As shown in FIG. 3, the traffic filter 211 includes n rules, that is, rules 1 to n, and the rule n is set as a default rule. That is, the upper layer unit 210 filters the upper layer traffic through the rules 1 to n-1 of the traffic filter 211, and as a result of the filtering, the upper layer traffic is set to any one of the rules 1 to nn-1. If no rule is matched, the rule n, which is a default rule, is used to determine whether to pass or discard the upper layer traffic through the interface unit 220 to the lower layer unit 230. As a result, the default rule is a rule that is applied only when the upper layer traffic is not mapped to the conditions of all the rules included in the corresponding traffic filter except the default rule among the rules. In this case, the case where the upper layer traffic is not mapped to the condition of the rule means that the upper layer unit 210 processes the upper layer traffic as a result of applying the upper layer traffic to the condition of the rule, that is, an interface. A state in which it is determined whether to deliver or discard to the lower layer unit 230 through the unit 220 is not determined.

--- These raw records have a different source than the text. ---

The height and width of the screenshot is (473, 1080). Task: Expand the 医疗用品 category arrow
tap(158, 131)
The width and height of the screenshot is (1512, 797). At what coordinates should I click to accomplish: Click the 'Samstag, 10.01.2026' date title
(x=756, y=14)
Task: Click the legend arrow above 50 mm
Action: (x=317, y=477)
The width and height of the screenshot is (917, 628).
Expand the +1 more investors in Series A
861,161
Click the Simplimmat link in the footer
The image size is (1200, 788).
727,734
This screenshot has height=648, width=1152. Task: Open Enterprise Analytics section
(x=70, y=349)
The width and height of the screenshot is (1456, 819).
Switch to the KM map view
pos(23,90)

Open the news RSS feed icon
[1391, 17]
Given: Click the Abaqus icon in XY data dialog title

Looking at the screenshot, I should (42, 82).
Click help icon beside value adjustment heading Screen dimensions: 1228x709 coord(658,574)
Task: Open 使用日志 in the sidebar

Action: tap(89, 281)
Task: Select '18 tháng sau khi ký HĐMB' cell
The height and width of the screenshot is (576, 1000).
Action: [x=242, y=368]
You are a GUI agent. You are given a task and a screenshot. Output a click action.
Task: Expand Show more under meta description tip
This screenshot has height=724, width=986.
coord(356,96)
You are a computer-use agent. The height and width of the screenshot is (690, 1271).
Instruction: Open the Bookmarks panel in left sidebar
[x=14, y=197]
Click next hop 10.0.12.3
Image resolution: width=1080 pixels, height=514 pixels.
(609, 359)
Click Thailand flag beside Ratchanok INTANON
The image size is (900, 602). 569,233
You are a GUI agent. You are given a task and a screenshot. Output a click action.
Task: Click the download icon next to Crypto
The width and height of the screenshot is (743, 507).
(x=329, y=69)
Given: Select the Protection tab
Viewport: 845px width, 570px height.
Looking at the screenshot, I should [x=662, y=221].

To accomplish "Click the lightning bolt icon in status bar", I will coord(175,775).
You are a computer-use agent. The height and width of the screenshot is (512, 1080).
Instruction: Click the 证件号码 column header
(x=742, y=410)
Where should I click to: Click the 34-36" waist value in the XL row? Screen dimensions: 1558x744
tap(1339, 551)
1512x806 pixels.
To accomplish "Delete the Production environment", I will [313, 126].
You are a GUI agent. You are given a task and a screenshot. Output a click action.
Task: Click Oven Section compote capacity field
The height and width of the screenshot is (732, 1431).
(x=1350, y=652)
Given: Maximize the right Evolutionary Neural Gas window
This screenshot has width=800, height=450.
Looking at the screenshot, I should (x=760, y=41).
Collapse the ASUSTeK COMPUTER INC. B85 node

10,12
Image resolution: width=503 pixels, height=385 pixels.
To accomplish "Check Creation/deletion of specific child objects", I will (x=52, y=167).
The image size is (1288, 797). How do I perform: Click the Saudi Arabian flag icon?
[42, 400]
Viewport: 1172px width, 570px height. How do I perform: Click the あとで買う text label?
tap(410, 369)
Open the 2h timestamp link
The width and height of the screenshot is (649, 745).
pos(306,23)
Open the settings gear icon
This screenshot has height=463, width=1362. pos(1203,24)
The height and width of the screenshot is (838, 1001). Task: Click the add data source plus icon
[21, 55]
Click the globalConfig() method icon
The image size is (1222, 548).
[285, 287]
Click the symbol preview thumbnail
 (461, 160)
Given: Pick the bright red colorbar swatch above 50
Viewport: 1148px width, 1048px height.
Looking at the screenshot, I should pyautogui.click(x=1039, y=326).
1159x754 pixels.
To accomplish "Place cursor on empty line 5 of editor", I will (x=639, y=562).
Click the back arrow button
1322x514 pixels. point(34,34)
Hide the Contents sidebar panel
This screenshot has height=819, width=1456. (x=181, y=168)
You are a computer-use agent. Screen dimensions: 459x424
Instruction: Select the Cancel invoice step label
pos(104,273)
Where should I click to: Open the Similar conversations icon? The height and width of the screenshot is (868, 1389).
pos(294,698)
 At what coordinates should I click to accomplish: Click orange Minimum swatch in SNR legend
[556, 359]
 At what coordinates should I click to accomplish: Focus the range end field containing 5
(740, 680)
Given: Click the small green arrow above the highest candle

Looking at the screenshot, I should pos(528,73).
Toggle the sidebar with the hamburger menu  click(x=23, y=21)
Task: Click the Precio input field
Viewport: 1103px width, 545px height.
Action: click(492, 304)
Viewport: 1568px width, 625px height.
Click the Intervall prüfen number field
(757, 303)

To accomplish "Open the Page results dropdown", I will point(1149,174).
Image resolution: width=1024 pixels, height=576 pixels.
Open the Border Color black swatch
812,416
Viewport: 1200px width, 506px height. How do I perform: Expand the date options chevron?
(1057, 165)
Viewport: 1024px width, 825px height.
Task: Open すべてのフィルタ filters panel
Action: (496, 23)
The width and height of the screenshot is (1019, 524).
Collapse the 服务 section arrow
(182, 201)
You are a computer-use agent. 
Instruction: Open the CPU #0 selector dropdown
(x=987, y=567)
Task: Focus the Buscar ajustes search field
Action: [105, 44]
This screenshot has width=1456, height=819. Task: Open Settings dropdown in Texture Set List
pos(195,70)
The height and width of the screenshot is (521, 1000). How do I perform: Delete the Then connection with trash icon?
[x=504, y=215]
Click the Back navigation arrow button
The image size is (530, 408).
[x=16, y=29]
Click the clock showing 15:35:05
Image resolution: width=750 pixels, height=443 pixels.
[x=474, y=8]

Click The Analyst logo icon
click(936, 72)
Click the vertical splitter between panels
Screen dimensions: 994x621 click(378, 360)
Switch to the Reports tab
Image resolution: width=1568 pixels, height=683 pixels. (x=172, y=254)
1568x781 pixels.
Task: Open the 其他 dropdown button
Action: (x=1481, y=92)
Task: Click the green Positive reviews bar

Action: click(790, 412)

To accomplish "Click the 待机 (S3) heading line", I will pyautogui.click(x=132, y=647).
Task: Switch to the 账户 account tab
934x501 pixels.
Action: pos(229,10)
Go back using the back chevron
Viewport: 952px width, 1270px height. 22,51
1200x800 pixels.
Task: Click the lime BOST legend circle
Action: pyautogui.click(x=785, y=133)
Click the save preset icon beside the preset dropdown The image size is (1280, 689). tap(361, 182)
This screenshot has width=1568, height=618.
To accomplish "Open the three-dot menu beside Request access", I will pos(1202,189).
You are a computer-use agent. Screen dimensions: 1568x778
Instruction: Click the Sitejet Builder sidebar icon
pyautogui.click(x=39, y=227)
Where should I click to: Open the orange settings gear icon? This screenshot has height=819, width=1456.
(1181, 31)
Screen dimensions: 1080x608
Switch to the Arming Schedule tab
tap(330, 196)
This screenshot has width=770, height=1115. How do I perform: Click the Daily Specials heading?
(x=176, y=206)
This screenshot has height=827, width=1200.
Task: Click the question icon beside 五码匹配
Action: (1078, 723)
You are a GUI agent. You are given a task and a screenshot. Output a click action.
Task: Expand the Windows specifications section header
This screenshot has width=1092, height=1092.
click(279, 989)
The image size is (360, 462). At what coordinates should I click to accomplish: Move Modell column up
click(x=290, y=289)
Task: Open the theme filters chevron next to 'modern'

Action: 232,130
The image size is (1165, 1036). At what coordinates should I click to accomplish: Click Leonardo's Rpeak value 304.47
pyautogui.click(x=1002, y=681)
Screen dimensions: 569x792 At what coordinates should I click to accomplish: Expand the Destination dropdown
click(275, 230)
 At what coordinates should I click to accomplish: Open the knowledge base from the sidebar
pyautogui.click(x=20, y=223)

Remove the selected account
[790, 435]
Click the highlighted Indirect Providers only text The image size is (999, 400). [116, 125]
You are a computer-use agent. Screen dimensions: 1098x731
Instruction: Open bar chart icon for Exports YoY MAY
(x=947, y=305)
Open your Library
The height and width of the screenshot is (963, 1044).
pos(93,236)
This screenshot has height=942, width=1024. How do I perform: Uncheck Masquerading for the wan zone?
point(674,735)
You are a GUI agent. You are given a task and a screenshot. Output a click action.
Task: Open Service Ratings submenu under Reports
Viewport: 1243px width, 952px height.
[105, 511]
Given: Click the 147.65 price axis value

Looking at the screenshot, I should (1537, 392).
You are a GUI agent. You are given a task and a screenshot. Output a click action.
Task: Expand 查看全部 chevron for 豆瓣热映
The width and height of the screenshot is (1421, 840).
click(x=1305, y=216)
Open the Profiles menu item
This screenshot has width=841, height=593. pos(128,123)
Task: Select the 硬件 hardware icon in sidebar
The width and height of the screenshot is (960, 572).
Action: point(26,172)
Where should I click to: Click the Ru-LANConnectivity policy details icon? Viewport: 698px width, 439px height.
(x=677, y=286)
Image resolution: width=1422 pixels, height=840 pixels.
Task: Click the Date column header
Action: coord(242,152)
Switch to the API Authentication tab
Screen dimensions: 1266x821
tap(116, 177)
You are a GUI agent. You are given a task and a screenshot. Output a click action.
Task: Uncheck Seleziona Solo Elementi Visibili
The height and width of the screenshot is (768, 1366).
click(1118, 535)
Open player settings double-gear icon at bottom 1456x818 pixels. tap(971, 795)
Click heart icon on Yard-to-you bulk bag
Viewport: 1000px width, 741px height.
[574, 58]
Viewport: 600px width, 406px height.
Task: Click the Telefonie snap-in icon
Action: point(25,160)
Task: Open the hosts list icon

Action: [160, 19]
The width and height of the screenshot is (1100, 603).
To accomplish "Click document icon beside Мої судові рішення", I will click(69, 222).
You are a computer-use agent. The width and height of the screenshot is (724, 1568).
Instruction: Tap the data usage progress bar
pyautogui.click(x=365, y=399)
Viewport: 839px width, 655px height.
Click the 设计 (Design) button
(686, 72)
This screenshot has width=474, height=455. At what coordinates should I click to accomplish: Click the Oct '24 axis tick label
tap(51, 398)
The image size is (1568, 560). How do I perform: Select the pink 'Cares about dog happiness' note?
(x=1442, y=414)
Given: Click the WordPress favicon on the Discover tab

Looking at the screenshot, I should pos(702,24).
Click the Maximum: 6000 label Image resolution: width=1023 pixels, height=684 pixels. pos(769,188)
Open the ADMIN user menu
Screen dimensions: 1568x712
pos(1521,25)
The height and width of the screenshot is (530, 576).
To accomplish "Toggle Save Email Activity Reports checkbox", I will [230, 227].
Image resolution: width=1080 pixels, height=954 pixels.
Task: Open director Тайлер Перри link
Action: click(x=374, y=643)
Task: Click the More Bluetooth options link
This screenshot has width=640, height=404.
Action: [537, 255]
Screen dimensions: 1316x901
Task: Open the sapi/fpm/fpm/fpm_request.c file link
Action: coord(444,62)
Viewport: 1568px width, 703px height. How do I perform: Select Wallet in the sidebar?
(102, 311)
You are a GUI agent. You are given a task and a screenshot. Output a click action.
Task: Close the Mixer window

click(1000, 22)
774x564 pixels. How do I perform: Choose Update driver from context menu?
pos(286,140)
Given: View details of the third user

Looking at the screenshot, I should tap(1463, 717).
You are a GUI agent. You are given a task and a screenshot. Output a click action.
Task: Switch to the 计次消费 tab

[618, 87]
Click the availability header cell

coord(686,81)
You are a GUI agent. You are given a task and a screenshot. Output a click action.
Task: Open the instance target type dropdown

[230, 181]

In addition, it is assumed that each of the n rules includes a plurality of tuples, for example, five tuples. As shown in FIG. 3, each of the n rules is a destination IP address (DESTINATION IP ADDRESS), a source IP address (SOURCE IP ADDRESS), a protocol (PROTOCOL), and a destination port (DESTINATION PORT). And a source port. Here, the plurality of tuples may be set by a user of the SS or a provider of various application programs. Here, each tuple will be described as follows.

First, the destination IP address indicates the IP address of the destination to which the SS wants to send higher layer traffic. Therefore, if the destination to which the SS is to transmit higher layer traffic is different, the destination IP is different.

Secondly, the source IP address is an IP address of a terminal device (TE) (hereinafter referred to as 'TE') connected to the interface unit 220, and the interface unit 220 is connected to a plurality of TEs. When connected to, each of the plurality of TEs has its source IP address set differently.

Third, the protocol represents a protocol used for the corresponding upper layer traffic.

Fourthly, a destination port indicates a port of a destination to which the SS intends to transmit higher layer traffic, and if the destination to which the SS transmits higher layer traffic is different, the destination port is different. Here, of course, even if the destination IP address is the same, the destination port may be different, of course, will be described in detail as follows.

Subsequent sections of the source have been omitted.